Alibaba launches Qwen3.5‑Omni
Alibaba debuted Qwen3.5‑Omni, a native multimodal model that handles text, audio, images and video—positioning itself against GPT‑4o and Gemini and underscoring multimodality as the new baseline. The model is not open source, highlighting a competitive push by large cloud vendors to own multimodal stacks. (i10x.ai)

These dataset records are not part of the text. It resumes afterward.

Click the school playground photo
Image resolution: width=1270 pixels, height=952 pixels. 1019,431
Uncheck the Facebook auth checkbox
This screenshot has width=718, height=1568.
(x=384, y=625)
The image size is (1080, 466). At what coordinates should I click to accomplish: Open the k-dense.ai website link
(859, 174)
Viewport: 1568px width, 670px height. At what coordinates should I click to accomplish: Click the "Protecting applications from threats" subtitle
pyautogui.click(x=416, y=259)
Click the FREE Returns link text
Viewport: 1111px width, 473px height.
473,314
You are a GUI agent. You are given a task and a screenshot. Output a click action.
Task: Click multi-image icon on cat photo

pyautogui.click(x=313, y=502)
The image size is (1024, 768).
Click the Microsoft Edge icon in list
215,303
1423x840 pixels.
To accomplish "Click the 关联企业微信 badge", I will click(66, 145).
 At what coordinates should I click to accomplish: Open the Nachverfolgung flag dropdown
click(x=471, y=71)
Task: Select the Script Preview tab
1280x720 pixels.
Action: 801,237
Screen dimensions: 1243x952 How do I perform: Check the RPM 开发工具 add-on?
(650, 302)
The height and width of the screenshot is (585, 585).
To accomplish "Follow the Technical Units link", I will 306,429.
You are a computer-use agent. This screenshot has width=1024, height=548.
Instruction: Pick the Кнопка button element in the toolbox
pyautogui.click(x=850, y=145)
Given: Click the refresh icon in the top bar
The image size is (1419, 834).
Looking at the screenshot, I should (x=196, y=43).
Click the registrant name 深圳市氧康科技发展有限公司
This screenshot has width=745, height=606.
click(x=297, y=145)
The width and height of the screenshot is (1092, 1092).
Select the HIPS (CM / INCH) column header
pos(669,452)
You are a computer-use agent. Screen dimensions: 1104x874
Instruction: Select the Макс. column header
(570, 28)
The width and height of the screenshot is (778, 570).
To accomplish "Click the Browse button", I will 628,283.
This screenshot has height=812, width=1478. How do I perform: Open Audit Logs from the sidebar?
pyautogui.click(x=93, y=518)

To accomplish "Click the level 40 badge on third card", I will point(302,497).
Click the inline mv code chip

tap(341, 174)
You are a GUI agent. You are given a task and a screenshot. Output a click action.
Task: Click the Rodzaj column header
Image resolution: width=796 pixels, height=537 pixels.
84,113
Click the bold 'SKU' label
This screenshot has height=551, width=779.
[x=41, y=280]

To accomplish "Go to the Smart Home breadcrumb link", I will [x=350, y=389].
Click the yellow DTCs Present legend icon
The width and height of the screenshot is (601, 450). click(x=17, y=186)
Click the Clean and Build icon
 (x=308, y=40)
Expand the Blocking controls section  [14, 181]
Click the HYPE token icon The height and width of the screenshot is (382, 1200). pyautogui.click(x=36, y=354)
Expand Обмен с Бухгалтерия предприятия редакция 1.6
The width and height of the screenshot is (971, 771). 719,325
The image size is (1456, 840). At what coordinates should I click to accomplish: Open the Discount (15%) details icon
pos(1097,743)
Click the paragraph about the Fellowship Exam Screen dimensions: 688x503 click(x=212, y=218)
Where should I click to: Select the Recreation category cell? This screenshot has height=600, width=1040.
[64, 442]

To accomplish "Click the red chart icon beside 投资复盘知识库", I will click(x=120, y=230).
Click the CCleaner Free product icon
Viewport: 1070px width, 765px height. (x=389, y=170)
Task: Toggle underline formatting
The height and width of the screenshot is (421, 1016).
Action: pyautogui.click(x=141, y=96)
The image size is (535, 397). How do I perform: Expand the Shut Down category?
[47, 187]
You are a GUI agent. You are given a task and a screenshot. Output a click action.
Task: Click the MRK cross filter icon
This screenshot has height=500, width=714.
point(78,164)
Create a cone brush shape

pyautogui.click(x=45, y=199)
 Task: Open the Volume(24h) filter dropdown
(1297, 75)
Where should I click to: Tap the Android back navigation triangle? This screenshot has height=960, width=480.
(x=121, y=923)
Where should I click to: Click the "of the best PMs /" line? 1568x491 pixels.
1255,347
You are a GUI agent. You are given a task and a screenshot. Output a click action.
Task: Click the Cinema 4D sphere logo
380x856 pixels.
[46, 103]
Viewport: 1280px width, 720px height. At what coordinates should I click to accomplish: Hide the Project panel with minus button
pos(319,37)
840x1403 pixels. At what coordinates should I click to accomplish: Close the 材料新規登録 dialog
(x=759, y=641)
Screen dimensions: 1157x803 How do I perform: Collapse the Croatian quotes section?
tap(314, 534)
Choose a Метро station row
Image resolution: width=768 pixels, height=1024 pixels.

Alibaba published Qwen3.5‑Omni on March 30, 2026 and listed both offline API and real‑time API endpoints for deployment. (qwen.ai) The release offers three model sizes—Plus, Flash and Light—with the Plus variant reported to have achieved 215 SOTA results across audio, audio‑video understanding, reasoning and interaction benchmarks. (buildfastwithai.com) Qwen3.5‑Omni uses a Thinker–Talker design with Hybrid‑Attention Mixture‑of‑Experts components and advertises a 256K token long‑context window for extended multimodal inputs. (qwen.ai) Alibaba claims native voice features including voice cloning and real‑time text‑to‑speech, plus 113‑language speech recognition and the ability to ingest more than 10 hours of audio or roughly 400 seconds of 720p video at 1 FPS. (aihola.com) Benchmarks published by third‑party coverage show the Plus variant outperforming Google’s Gemini 3.1 Pro on multiple audio tasks, reasoning and translation metrics in early evaluations. (decrypt.co) The Information reports Qwen3.5‑Omni is being released as a proprietary model rather than an open‑source package, a shift from earlier Qwen3‑Omni editions that had permissive releases. (theinformation.com) Alibaba’s blog states the model was pretrained on massive multimodal corpora including claims of over 100 million hours of audio‑visual data. (qwen.ai) The rollout coincides with reporting that Alibaba Cloud plans an AI compute price increase of up to 34% starting April 18, 2026, a timing analysts note could affect enterprise adoption costs for large‑context multimodal workloads. (cntechpost.com)